In the early 2000s the word ‘Montreal’ had a certain ring to it. It was a predictable response to the question of where the current trendiest band was from. Off the top of my head, I can recall that (obvious one) The Arcade Fire, Sunset Rubdown (substitute whichever Spencer Krug project you like best here), The Unicorns, and Godspeed You! Black Emperor were all born there, and all made their own significant splash in that part of the decade, granting more and more mystique to the word… Montréal.

“There was a lot of instrumental, shoegazer kind of music happening in Montreal. Every single show I went to was someone playing a cymbal with a bow, and it felt like the punkest thing we could possibly do in Montreal was play pop music at that time.” – Win Butler, to Rolling Stone

A quote illustrative of the music that came out of Montreal in that part of the decade, it suggests a maximalism born of frustration and boredom. From the Arcade Fire’s immediate insistence that they belonged in arenas, to Wolf Parade’s hard-driving, almost-wincingly-bright pop, to Sunset Rubdown’s primal, hallucinatory soliloquies, the common thread running through every Montreal band I can remember hearing is a willful rebellion against tedium and normalcy.

Clues carries on this tradition, and with good reason: They were the new project of The Unicorns’ Alden Penner and a member of the pre-Funeral Arcade Fire, and brought armfuls of both of those influences to the recording sessions for Clues. The album combines a broad range of styles from mid-00s indie, and it is apparent they are trying to use those things to build something huge, but it never really seems to take shape.

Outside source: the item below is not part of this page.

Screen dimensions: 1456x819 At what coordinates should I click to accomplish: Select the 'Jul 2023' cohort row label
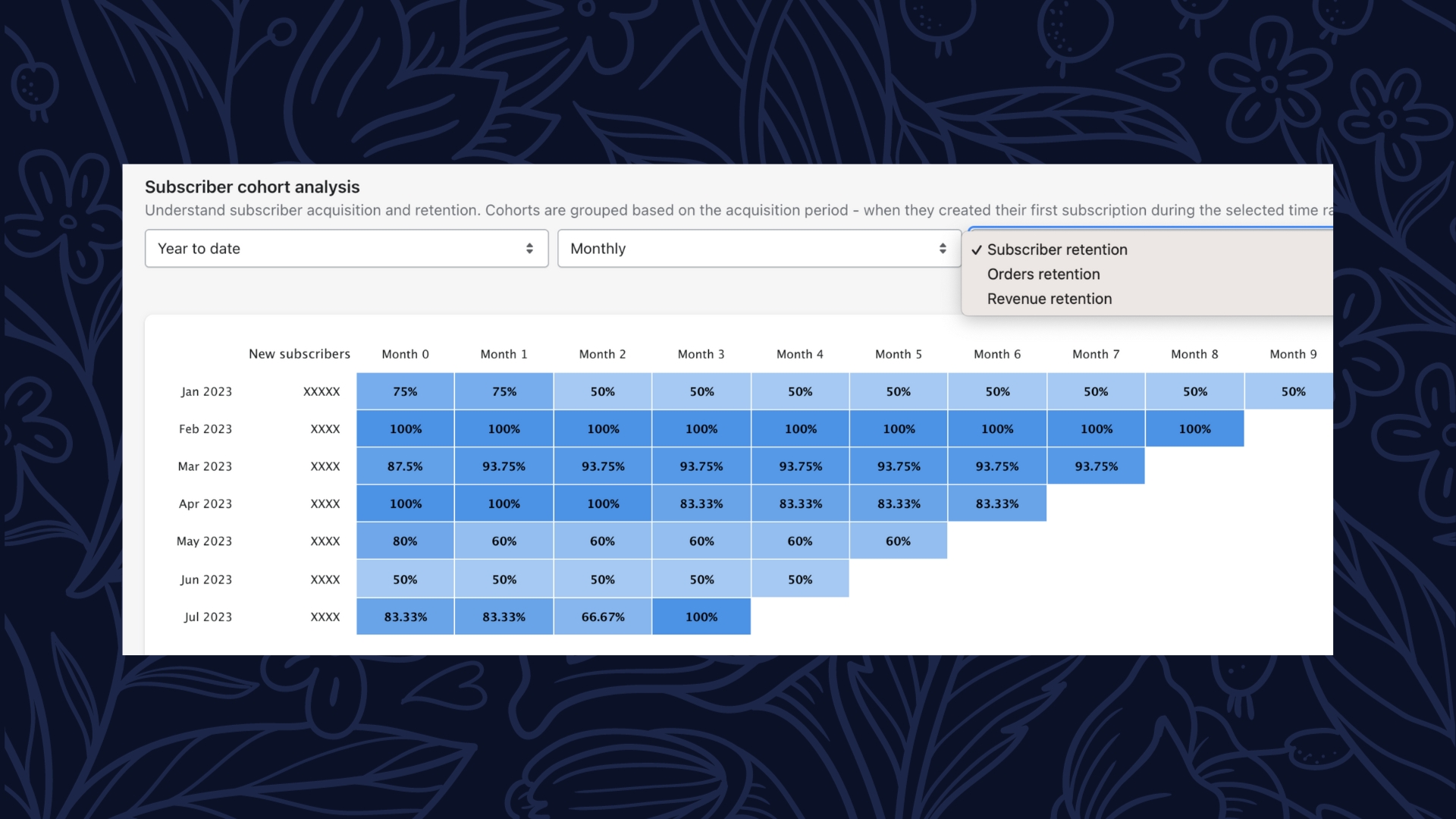[208, 617]
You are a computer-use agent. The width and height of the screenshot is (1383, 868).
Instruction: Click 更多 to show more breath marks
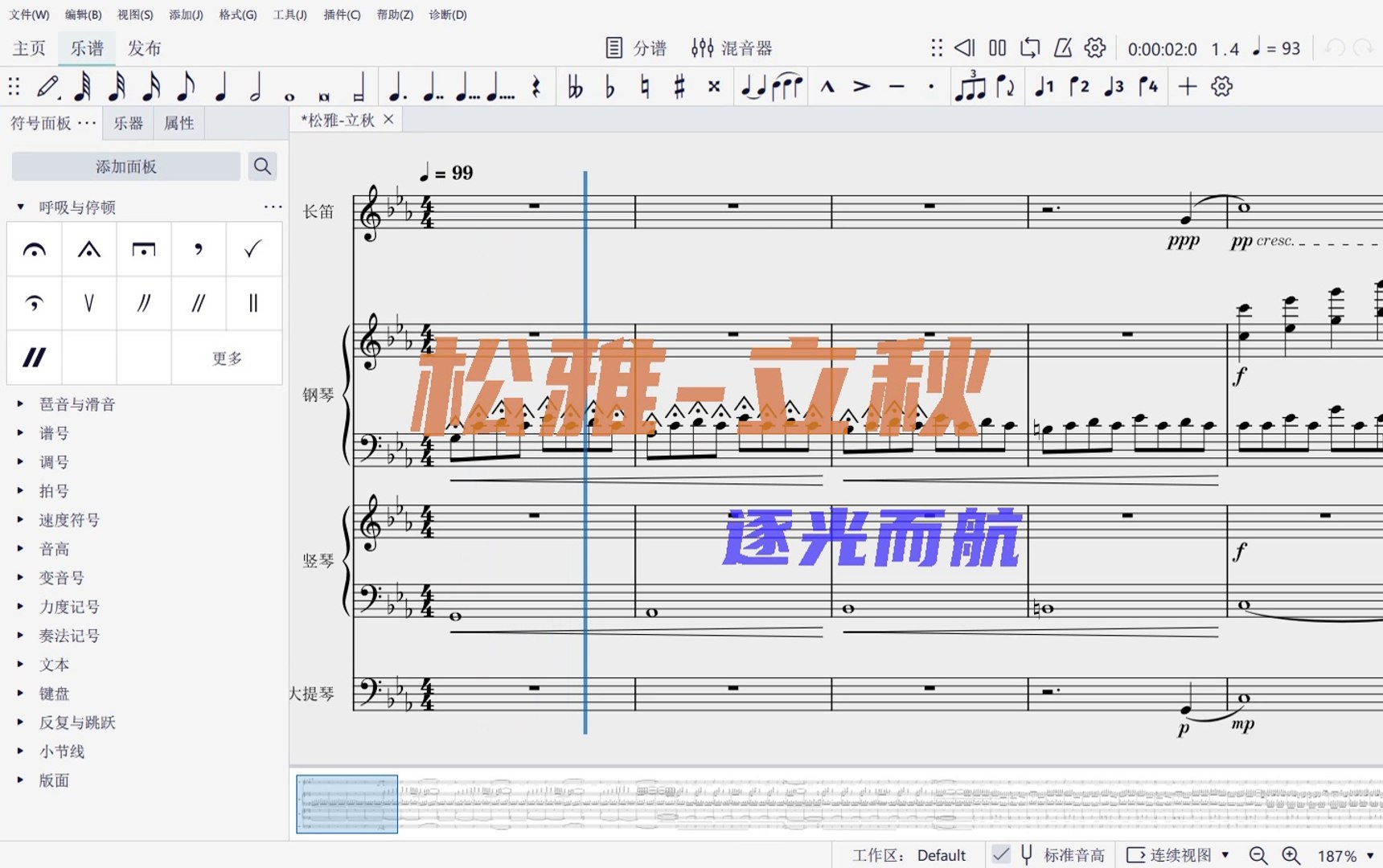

The album is unfocused in a way that is not so good. An album can be unfocused in at least two ways: One is that every track goes off in a new direction, and the narrative of the album coalseces. The other is in effect here, where each track seems to have some conceit that doesn’t have a lot invested in it. “You Have My Eyes Now” takes quiet shoegaze to a rolling boil, urged on by hollering backing vocals, but the music doesn’t get any bigger as it gets louder. It fails to claim the emotional climax that it spent a few minutes pawing at. The rest of the album goes similarly. Ideas are dropped casually next to each other with no compelling connective tissue, and the problem is that by themselves none of what they have to say or play is all that remarkable. The lovely “Elope” is given no context within which to be as interesting as it should be. For instance, it’s followed by “Cave Mouth”, a wholly uninteresting rock tune that exemplifies how difficult it is to use dynamics well. Like the rest of the album, it is all over the place — up, down, engaging for a moment only to sit down tiredly. The album never shakes this feeling of retreading well-worn musical traditions, and it ends up dragging the whole thing down.

Which is not to say the album is terrible or unredeemable somehow. It is entertaining in a lot of ways, and is certainly never offensive, but it seems like a curiosity.  The best albums are houses. They have an entryway, and then you walk into the foyer, and see the living room peeking through a doorway; the rug needs to be vacuumed and it smells faintly of Glade Plug-Ins. There are faint wine stains on the carpet on the stairs, and the floors are settling and creak and none of the pictures hang level. You can walk up the stairs and lay in the album’s bed. There is inhabitable depth. Clues is like a painting: though its brushstrokes often portray prettiness, it is simply a 2-dimensional representation. David Markson said in one of his books, “If I was the last person alive, and had to burn a Rembrandt for warmth, would that be so terrible?” An album, too, can take you in from the cold, or it can be kindling. Clues is in many ways a lovely painting, but it’ll be the first to go when a cold snap hits.